• **TEXTO**:

Hannah Arendt: la consecuencia política de la inmortalidad del alma
La consecuencia política más importante de la mezcla de política romana y filosofía griega, fue dejar a la Iglesia que elevara a categoría de dogma ideas del primer cristianismo, basadas en mitos platónicos: un elaborado sistema de premios y castigos en el más allá para las buenas y malas obras.
Así como el siglo 18 produjo algunas enciclopedias vivas, pensantes, andantes y escribientes, como Voltaire, el siglo 20 las parió también. Entre las enciclopedias sentientes más completas de esta época, y entre las más completas en historia política de la Historia, está Hannah Arendt. Esta judía alemana, exiliada y re-nacionalizada en Estados Unidos, es una de las personas que mejor estudió y comprendió lo hecho y escrito en teoría política. En cada concepto, se remontó hasta los orígenes, y desde allí, con el lenguaje sin vueltas y sin miedo que le caracteriza, supo trazar el camino.
En 1961 formuló el concepto hoy generalizado—no sin controversia—de “la banalidad del mal”. El mismo año publicó una segunda parte de sus Orígenes del Totalitarismo, y ocho ensayos en una colección titulada: Entre el Pasado y el Futuro, subtitulado Ocho ejercicios sobre el pensamiento político. En el tercero de los ejercicios, Arendt se pregunta: ¿Qué es la autoridad? A lo largo del ensayo, cruza tiempos, personas y lugares, desde su Nueva York hasta su Hannover, desde Hitler y Stalin hasta la Antigua Grecia. Allí encuentra en Platón a uno de los máximos teorizadores de la historia en materia de autoridad política, de control de masas populares, pero ya no con base en la fuerza bruta y violenta del Estado o la cabeza del Estado, sino con base en ideas, ideologías, en manipulación narrativa. En “opiniones potenciales que, quizá”, se podrían contar como verdades a medias, y que “podrían persuadir a la gente «como si fueran la verdad»”.
Platón, cuenta Arendt, se basa en algunas nociones populares para—básicamente—inventarse, o reinventar, los premios y castigos en otras vidas, el infierno y la inmortalidad del alma; la vida en el más allá como método de control de comportamiento en el más acá, como estrategia política. Platón también introdujo el término teología, que para él no significaba lo que para nosotros, sino que era “parte integrante de la «ciencia política» y, específicamente, la parte que enseña a la minoría la forma de gobernar a la mayoría”. Ya sabemos—lo venimos leyendo en este trip sobre la inmortalidad del alma y en el anterior sobre el estoicismo y el epicureísmo en el Imperio Romano—que las primeras sectas cristianas tomaron muchas ideas y mitos platónicos y los hicieron suyos, y sobre esas piedras pusieron los cimientos de la primera Iglesia, iglesia cuyo surgimiento coincidió con—o causó, según Nietzsche—la caída de Roma. Las consecuencias políticas de estas cosas que sucedieron en la zona de influencia del Mediterráneo, en el Imperium Romanum, siguen hasta hoy. Estas ideas, literalmente, cambiaron el mundo. Arendt, aquí, las conecta y las analiza.

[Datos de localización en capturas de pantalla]
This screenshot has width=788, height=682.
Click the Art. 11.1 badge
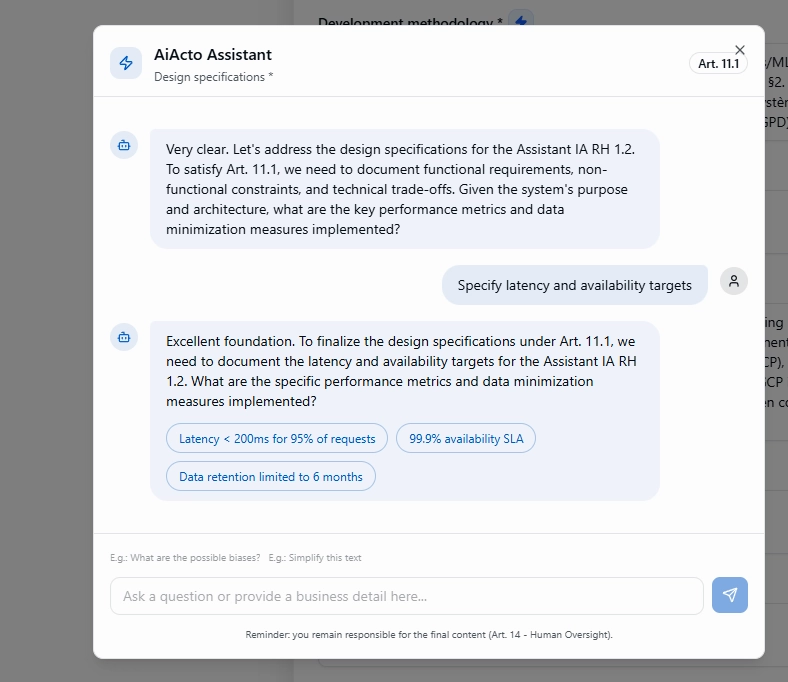click(718, 64)
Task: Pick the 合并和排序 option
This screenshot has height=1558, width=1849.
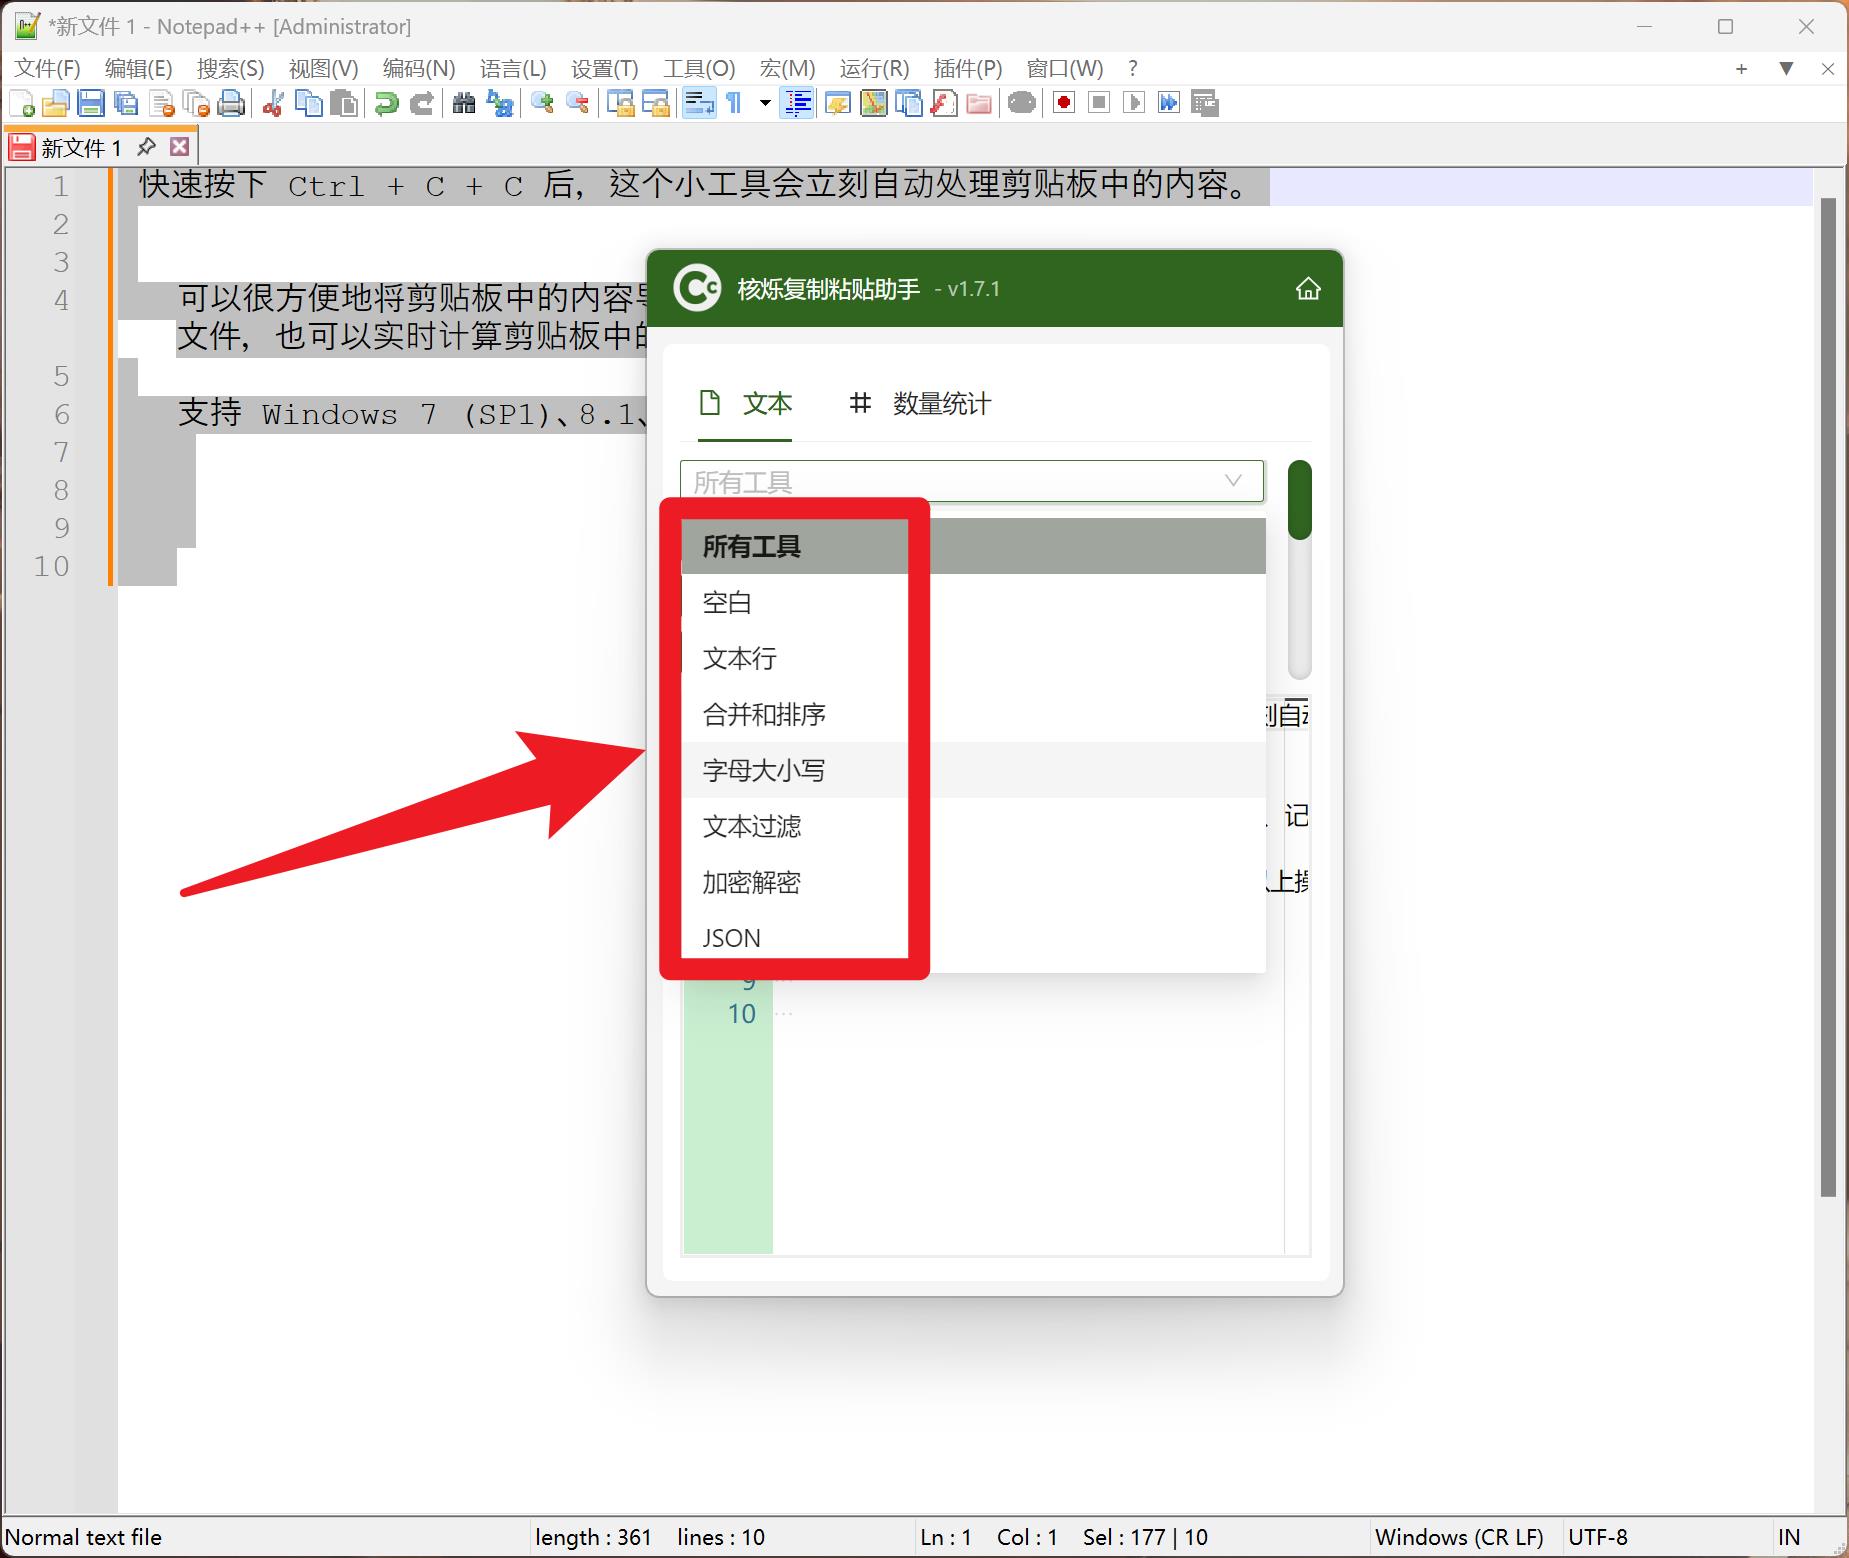Action: click(x=764, y=714)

• **TAREAS Y EJERCICIOS**:
1. Vuelve a escribir sin cambios el fragmento del texto sobre Arendt que comienza con las palabras que contienen "Así como el" y termina con "trazar el camino.".
2. Indica si cada afirmación concuerda con el texto sobre Arendt, respondiendo sí o no y citando literalmente las palabras que lo deciden: (a) Arendt formuló el concepto de "la banalidad del mal" en 1961. (b) Para Platón, la teología significaba lo mismo que para nosotros. (c) El ensayo "¿Qué es la autoridad?" es el primero de los ocho ejercicios.
3. Explica en una a tres oraciones con qué fin, según el texto sobre Arendt, Platón reinventó los premios y castigos en otras vidas, el infierno y la inmortalidad del alma.
El material es independiente del texto sobre Arendt.

• **SOLUCIONES**:
1.
Así como el siglo 18 produjo algunas enciclopedias vivas, pensantes, andantes y escribientes, como Voltaire, el siglo 20 las parió también. Entre las enciclopedias sentientes más completas de esta época, y entre las más completas en historia política de la Historia, está Hannah Arendt. Esta judía alemana, exiliada y re-nacionalizada en Estados Unidos, es una de las personas que mejor estudió y comprendió lo hecho y escrito en teoría política. En cada concepto, se remontó hasta los orígenes, y desde allí, con el lenguaje sin vueltas y sin miedo que le caracteriza, supo trazar el camino.

2.
(a) Sí: "En 1961 formuló el concepto hoy generalizado—no sin controversia—de “la banalidad del mal”."
(b) No: "que para él no significaba lo que para nosotros".
(c) No: "En el tercero de los ejercicios, Arendt se pregunta: ¿Qué es la autoridad?"

3. Platón los reinventó para usar la vida en el más allá como método de control del comportamiento en el más acá. Era, por tanto, una estrategia política.